Two Different Worlds: Hong Kong, Syria

Yesterday’s two major headlines seem to reflect two different worlds, two different kinds of power, two possible futures.

The Unlikely Umbrella Revolution

First the good news: “Tens of Thousands Continue Occupy Hong Kong; Authorities Deadlocked.” The eruption of this spontaneous, self-organized mass uprising is great cause for celebration. The spirit of ‘Occupy 2011,” dormant in the west, seems to have migrated east and taken deep root in the city-state of Hong Kong, where it animates a huge mass movement, sparked by the bold leadership of a seven-teen year old high-school student and his cohorts. Harsh police repression against the student demonstrators has provoked an outpouring of active sympathy throughout the population – from non-student youth to adult workers in every category – as it did in France in May ’68. Soon key parts of the city-state were blockaded by huge crowds conducting a non-violent sit-in and occupation on a mass scale Martin Luther King could only dream of.

= EXERCISE =
Continue the commentary on Hong Kong and Syria above, picking up right after its last sentence.

(Collected data)
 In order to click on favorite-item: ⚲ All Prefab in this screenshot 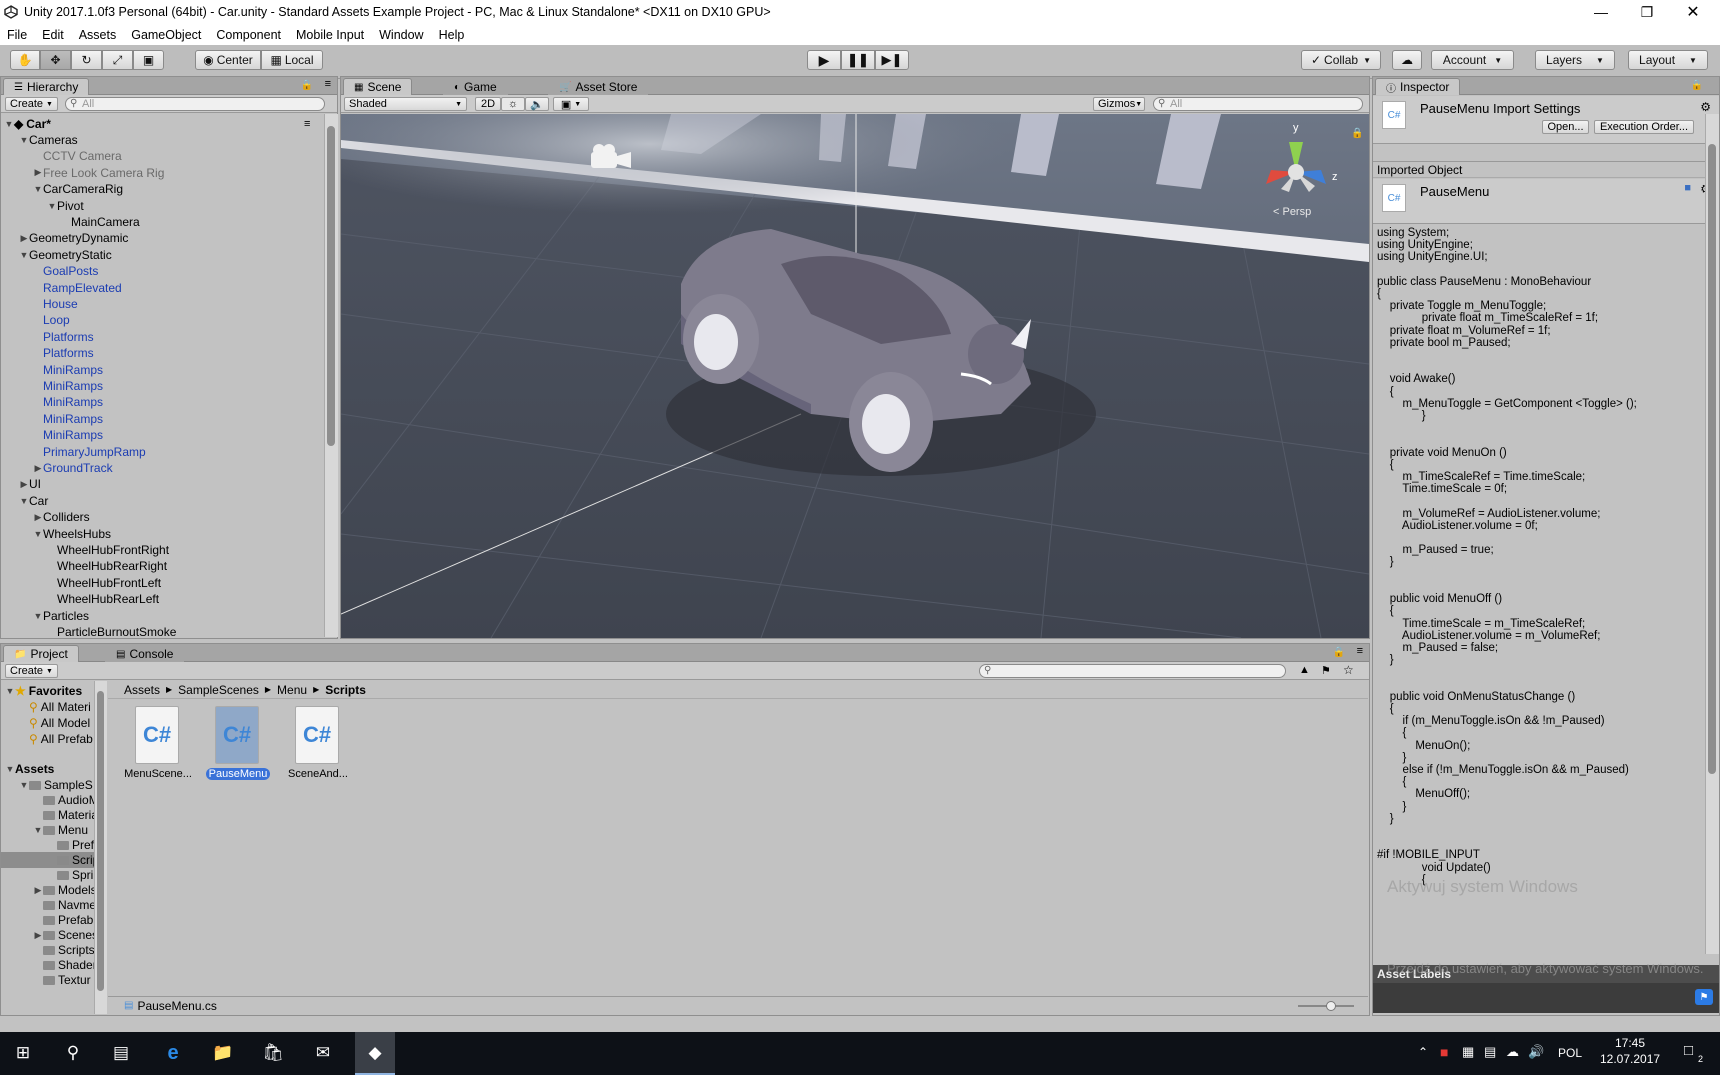, I will do `click(61, 739)`.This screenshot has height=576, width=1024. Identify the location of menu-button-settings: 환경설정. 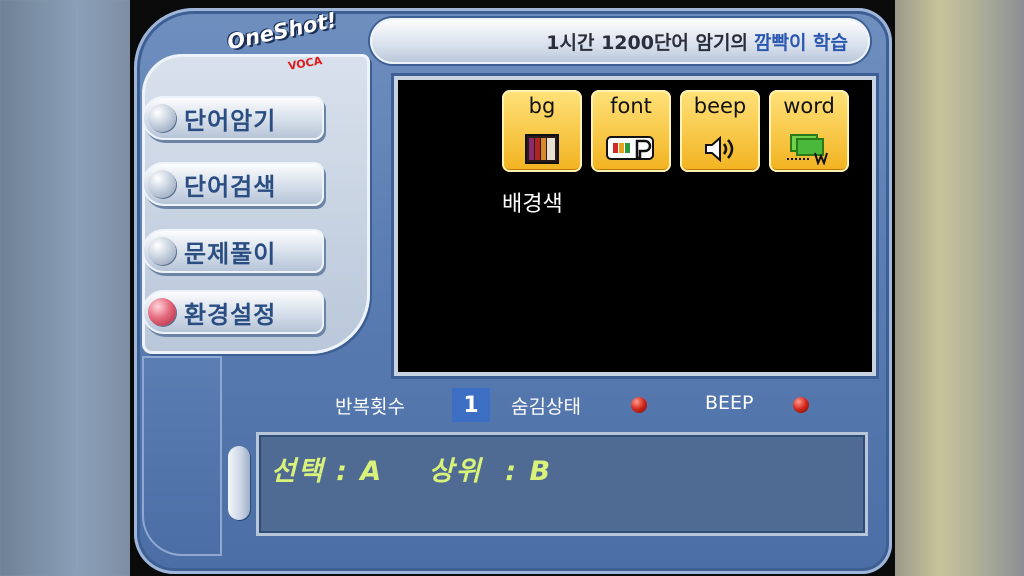
(233, 312).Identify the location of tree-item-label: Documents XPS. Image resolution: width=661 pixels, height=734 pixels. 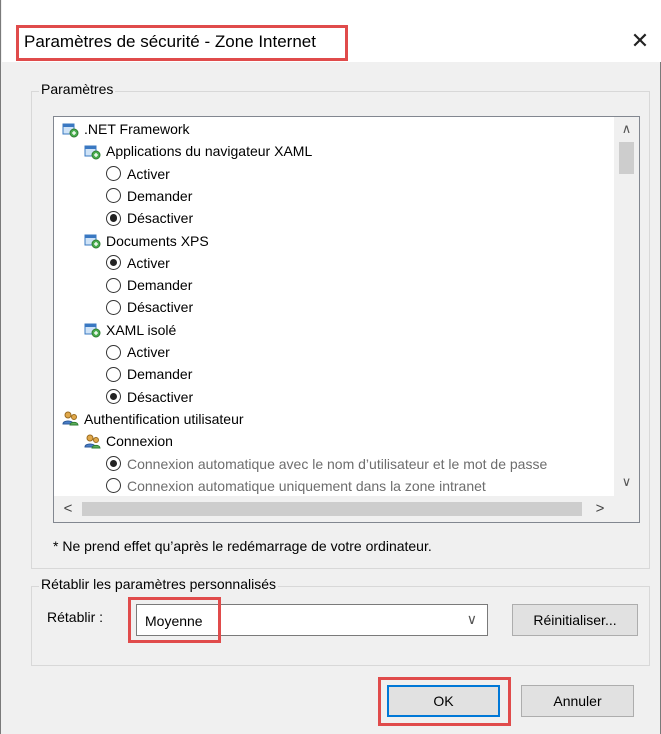
(158, 240).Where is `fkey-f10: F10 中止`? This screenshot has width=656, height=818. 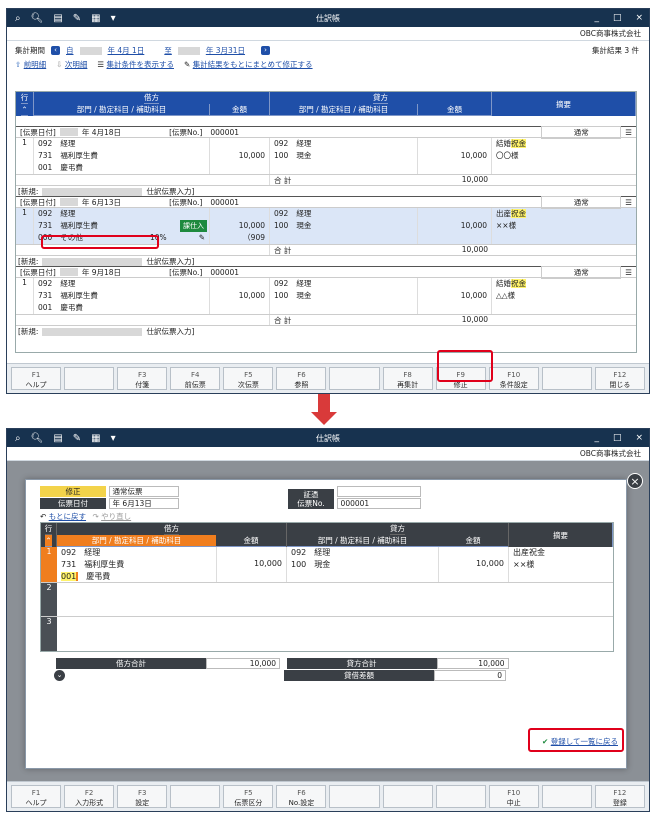
fkey-f10: F10 中止 is located at coordinates (514, 796).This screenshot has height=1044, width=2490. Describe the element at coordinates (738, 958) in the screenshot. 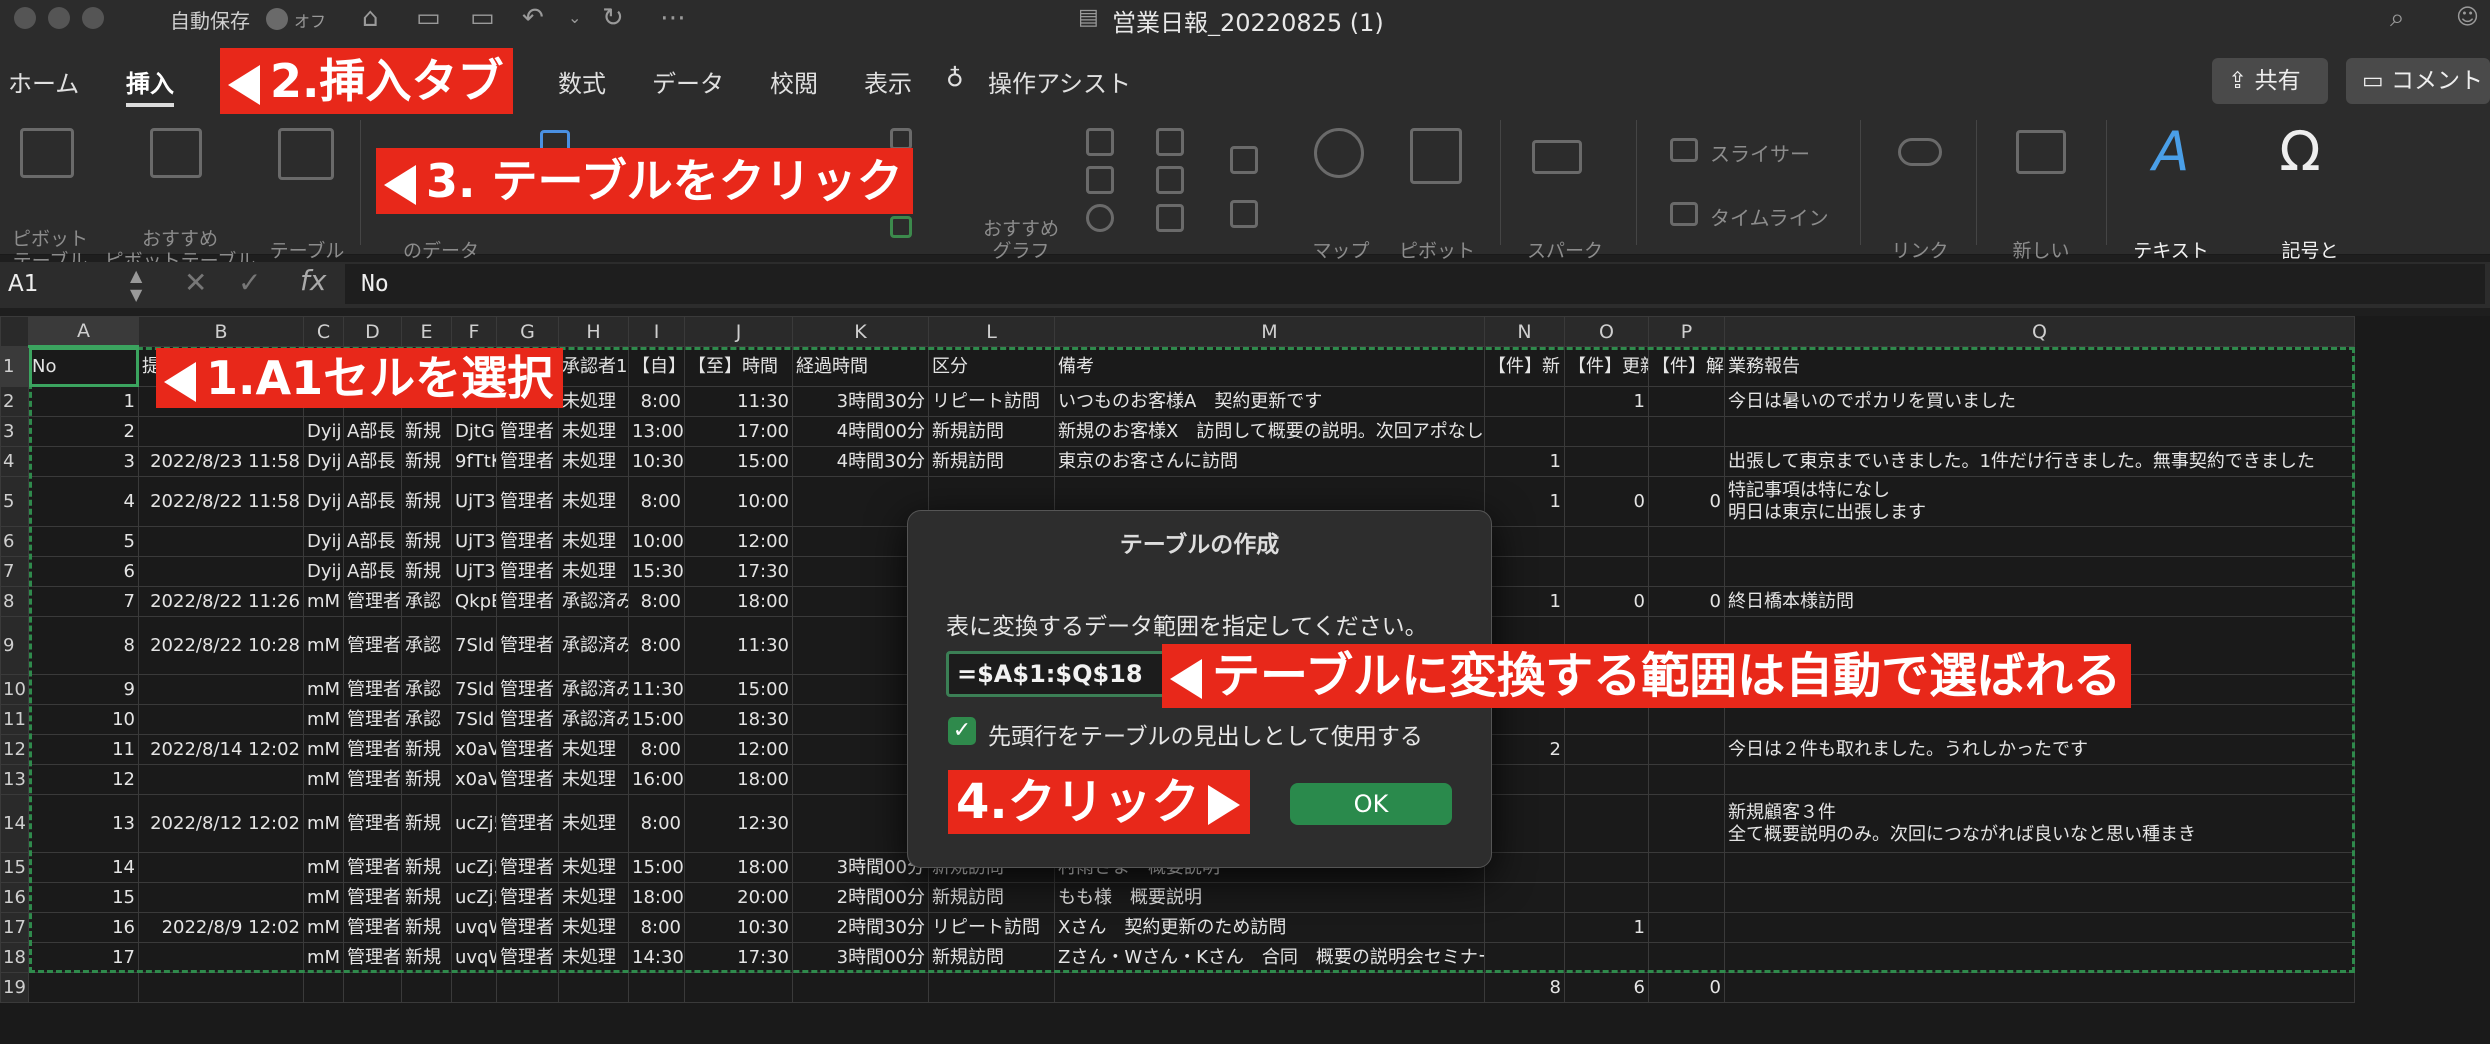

= TASK RESPONSE =
The self-organized Hong Kong uprising bears the unmistakable stamp of mass creativity that marked the SE Asian ‘peoples power’ revolutions of the 1980’s (Korea, Philippines). It resembles in its spontaneity the more recent Argentinean assemblies and piqueteros, and of course the mass uprisings of 2011 in Tunisia and Egypt, the assemblies and occupations of Greece and Spain, as well as Occupy Wall Street itself, whose message reached much farther than it short life and limited participation. Whatever the outcome of Occupy Hong Kong — which may prove tragic in the next few days — this exemplary mass uprising brings a message of hope, of human power in the face of inhuman state power.

Like every such revolt, Occupy Hong Kong hints at the possibility, however remote, of the movement spreading – first to mainland China, then across SE Asia to Europe in the throes of depression. It revives the dream of a great wave of uprisings culminating in ‘Occupy Earth,’ of the billions rising to drive out the billionaires and take back our green globe before they destroy it. (This fanciful utopian dream is a very real nightmare faced by Chinese President Xi Jinping and Barak Obama, who has shown little official enthusiasm for the Hong Kong democracy movement in the face of upcoming talks with America’s biggest trading partner and creditor.)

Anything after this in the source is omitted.